1993 – Deep Thought-2 loses a four-game match against Bent Larsen. Chess programs running on personal computers surpass Mephisto's dedicated chess computers to win the Microcomputer Championship, marking a shift from dedicated chess hardware to software on multipurpose personal computers.

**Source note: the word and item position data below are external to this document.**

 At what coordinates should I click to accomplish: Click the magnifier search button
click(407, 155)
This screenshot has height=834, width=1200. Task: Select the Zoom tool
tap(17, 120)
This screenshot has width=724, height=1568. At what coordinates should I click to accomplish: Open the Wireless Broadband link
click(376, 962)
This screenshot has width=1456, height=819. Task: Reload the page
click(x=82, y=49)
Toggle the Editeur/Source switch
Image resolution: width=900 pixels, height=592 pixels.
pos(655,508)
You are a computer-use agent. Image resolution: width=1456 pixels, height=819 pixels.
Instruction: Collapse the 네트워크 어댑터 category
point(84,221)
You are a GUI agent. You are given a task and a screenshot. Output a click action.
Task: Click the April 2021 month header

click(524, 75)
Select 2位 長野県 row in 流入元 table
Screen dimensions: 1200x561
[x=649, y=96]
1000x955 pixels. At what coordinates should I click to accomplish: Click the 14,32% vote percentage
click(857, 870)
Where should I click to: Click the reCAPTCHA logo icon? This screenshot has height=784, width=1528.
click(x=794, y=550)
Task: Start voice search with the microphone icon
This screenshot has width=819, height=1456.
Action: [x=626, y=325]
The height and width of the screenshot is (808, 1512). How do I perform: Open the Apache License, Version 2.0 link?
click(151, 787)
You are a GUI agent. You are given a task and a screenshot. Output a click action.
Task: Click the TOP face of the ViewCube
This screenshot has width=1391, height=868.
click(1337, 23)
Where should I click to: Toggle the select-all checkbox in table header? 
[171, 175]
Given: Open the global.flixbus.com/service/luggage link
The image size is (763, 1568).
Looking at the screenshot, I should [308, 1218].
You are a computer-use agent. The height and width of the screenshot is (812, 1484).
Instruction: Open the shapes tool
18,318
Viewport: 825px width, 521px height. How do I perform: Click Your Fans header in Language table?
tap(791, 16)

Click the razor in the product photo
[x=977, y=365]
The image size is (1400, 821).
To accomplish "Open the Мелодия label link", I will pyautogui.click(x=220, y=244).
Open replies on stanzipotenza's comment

1995 – Fritz 3, running on a 90Mhz Pentium PC, beats Deep Thought-2 dedicated chess machine, and programs running on several super-computers, to win the 8th World Computer Chess Championships in Hong Kong. This marks the first time a chess program running on commodity hardware defeats specialized chess machines and massive super-computers, indicating a shift in emphasis from brute computational power to algorithmic improvements in the evolution of chess engines.
1996 – IBM's Deep Blue loses a six-game match against Garry Kasparov, 2–4.
1997 – Deep(er) Blue, a highly modified version of the original, wins a six-game match against Garry Kasparov, 3.5-2.5.
2000 – Stefan Meyer-Kahlen and Rudolf Huber draft the Universal Chess Interface, a protocol for GUIs to talk to engines that would gradually become the main form new engines would take.
2002 – Vladimir Kramnik draws an eight-game match against Deep Fritz.
2003 – Kasparov draws a six-game match against Deep Junior and draws a four-game match against X3D Fritz.
2004 – a team of computers (Hydra, Deep Junior and Fritz) wins 8½–3½ against a strong human team formed by Veselin Topalov, Ruslan Ponomariov and Sergey Karjakin, who had an average Elo rating of 2681. Fabien Letouzey releases the source code for Fruit 2.1, an engine quite competitive with the top closed-source engines of the time. This leads many authors to revise their code, incorporating the new ideas.
2005 – Rybka wins the IPCCC tournament and very quickly afterwards becomes the strongest engine.
2006 – The world champion, Vladimir Kramnik, is defeated 4–2 by Deep Fritz.
2009 – Pocket Fritz. 4 running on a smartphone, wins Copa Mercosur, an International Master level tournament, scoring 9½/10 and earning a performance rating of 2900. A group of pseudonymous Russian programmers release the source code of Ippolit, an engine seemingly stronger than Rybka. This becomes the basis for the engines Robbolito and Ivanhoe, and many engine authors adopt ideas from it.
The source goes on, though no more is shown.